Entretien avec Nathalie BOROWSKI
juillet/septembre 2024

 

Emmanuel Ygouf — Votre travail semble osciller entre prolifération et rigueur, passage du micro au macrocosme, régénérescence recompositionnelle et dégradation dégénérative, et m'évoque les excès et exaspérations baroques des figures grotesques de la Renaissance, c'est à dire avant tout des formes vivantes et libres, définies par combinaisons, qui viennent frapper l'imagination du public1. Cette définition du grotesque combinatoire, de figures comme "sorties d'une grotte", est-elle envisageable pour décrire votre démarche et les formes de votre production artistique ?

Nathalie BOROWSKI — Effectivement, mon travail explore souvent des thèmes de transformation et de mutation, où des éléments semblent évoluer de manière organique, créant de nouvelles formes.

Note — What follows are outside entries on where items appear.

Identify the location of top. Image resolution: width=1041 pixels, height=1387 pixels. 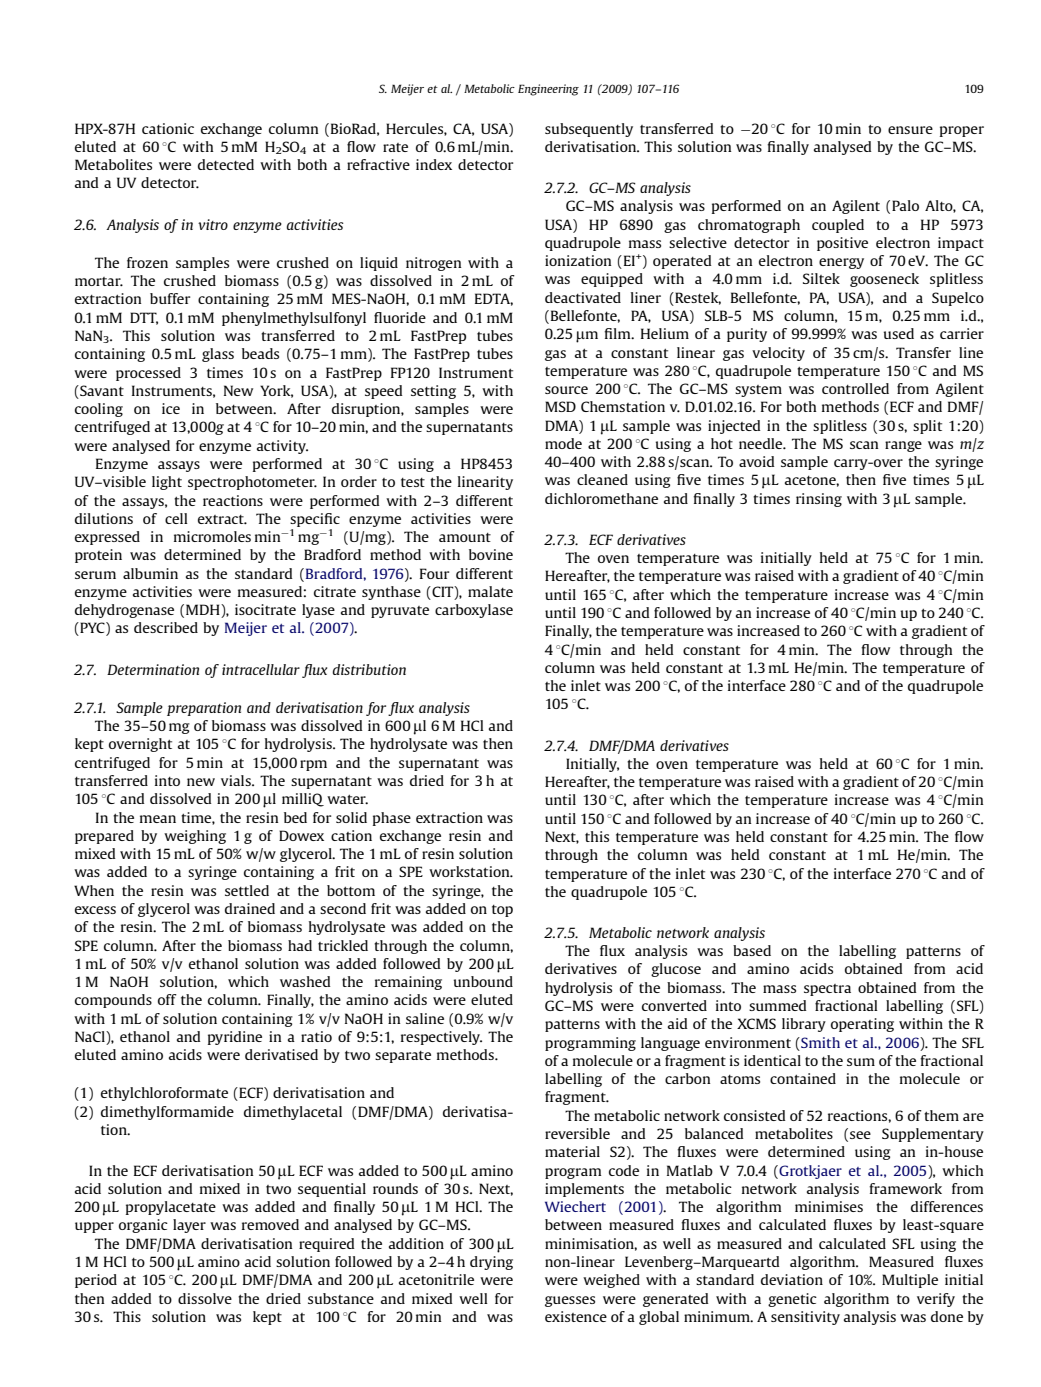
(502, 911).
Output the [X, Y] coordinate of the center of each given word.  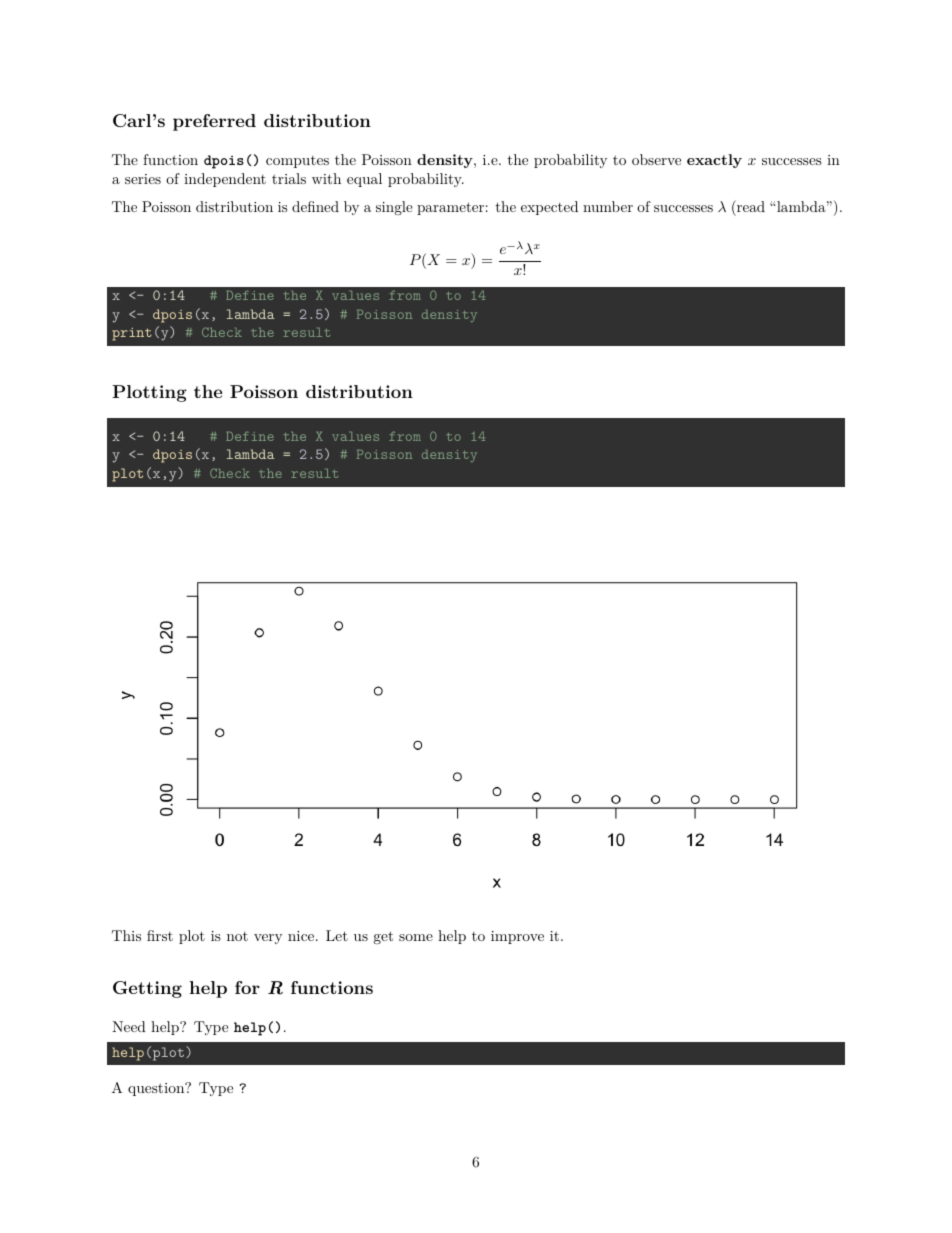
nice [301, 936]
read [750, 206]
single [394, 208]
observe [656, 159]
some [416, 937]
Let [337, 935]
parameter [450, 208]
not [237, 936]
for [247, 987]
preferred [214, 122]
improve [517, 937]
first [160, 935]
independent [225, 180]
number [608, 206]
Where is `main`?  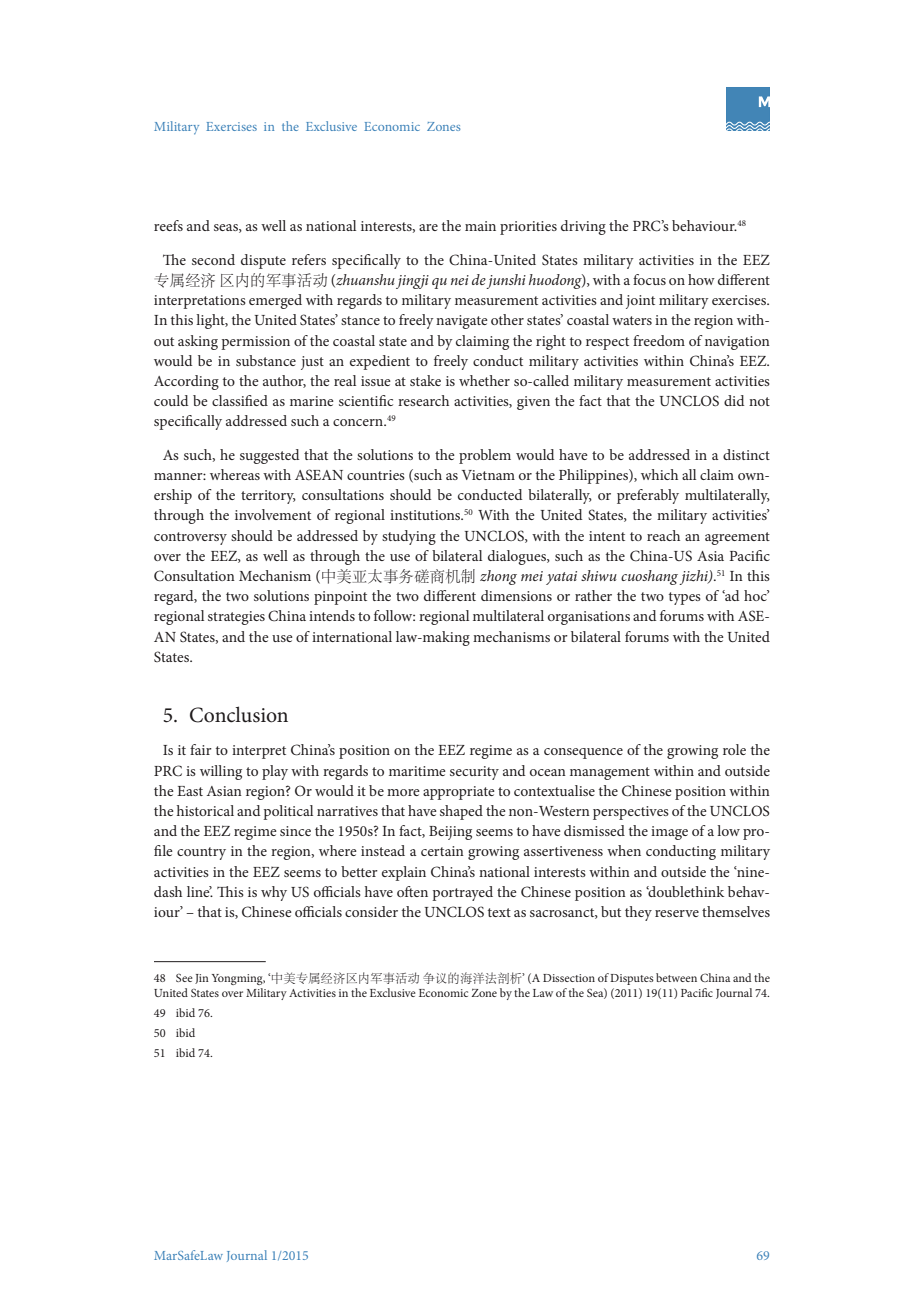 main is located at coordinates (480, 226).
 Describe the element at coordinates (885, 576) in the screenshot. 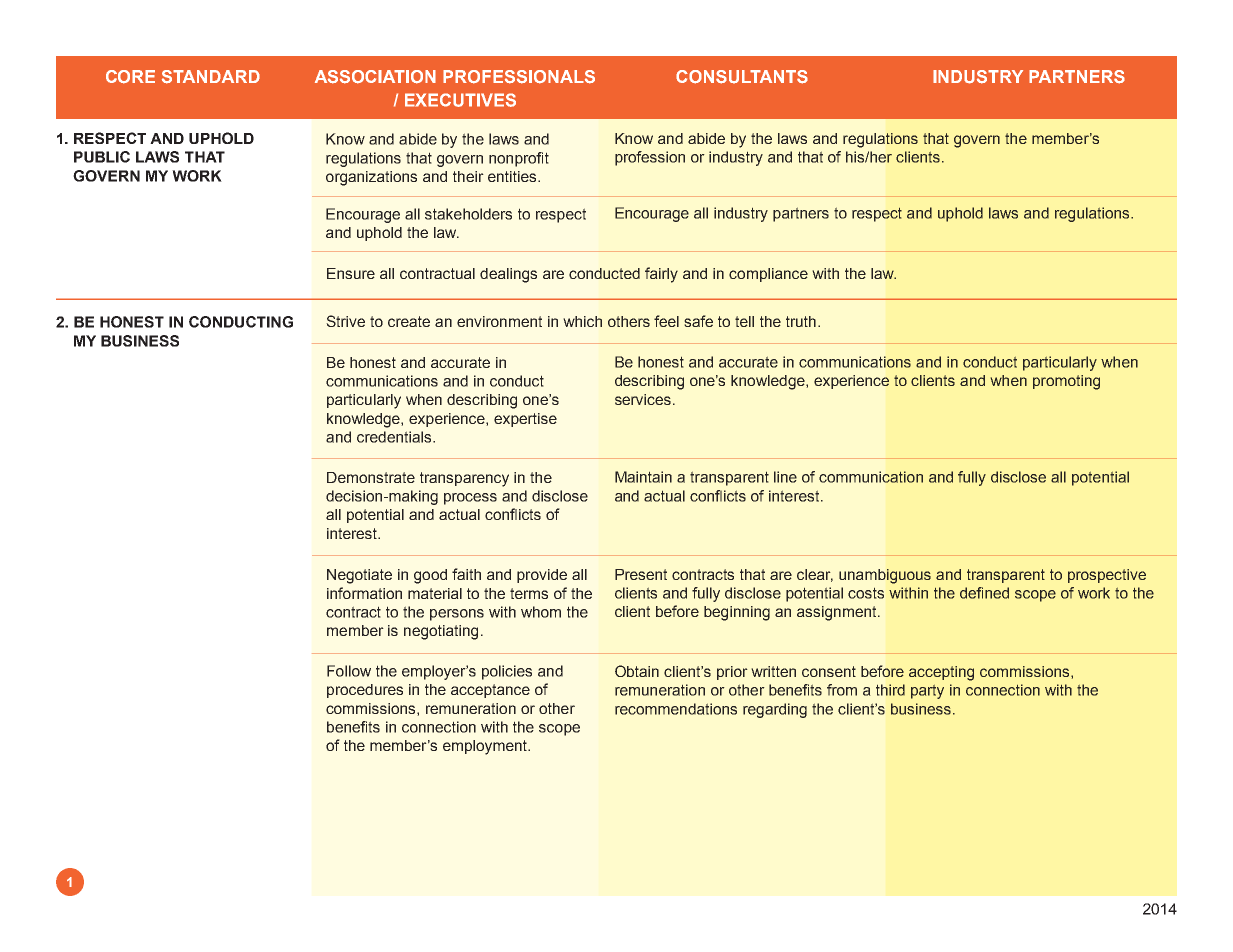

I see `unambiguous` at that location.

Ce style de figures grotesques, qui si elles n’évoquent pas le comique que ce terme pourrait suggérer (plutôt étrange ou baroque) serait plutôt lié au désir d’une absence de conventions. J’essaye de me libérer des normes traditionnelles (représentation, illustration) pour explorer des combinaisons inattendues. Il s’agit pour moi de repousser les limites de ce qui est visuellement et conceptuellement possible.
À travers mon travail qui tente d’établir des rapprochements entre science et schémas sociétaux, je tente de déployer les signes et les codes de cellules, gènes, chromosomes, migrations cellulaires, systèmes de communication qui sont autant de prétextes à une réflexion sur le thème de l’ADN. Parce que j’établis un rapport entre ce qui nous compose et son invisibilité, on peut évoquer le terme de prolifération d’un organisme vivant en perpétuelle évolution. Malgré l'apparente anarchie des formes et des motifs, il existe une intention claire et une organisation. Chaque élément est placé pour créer un équilibre et une harmonie globale. Cette rigueur m’est essentielle pour éviter que la prolifération ne devienne simplement chaotique et pour donner un sens et une direction à l'ensemble.  Raymond Ruyer concevait la spatialité chez Henri Bergson comme une "parfaite extériorité des parties les unes par rapport aux autres en une indépendance réciproque complète" 2, c’est un peu comme cela que j’envisage ma recherche.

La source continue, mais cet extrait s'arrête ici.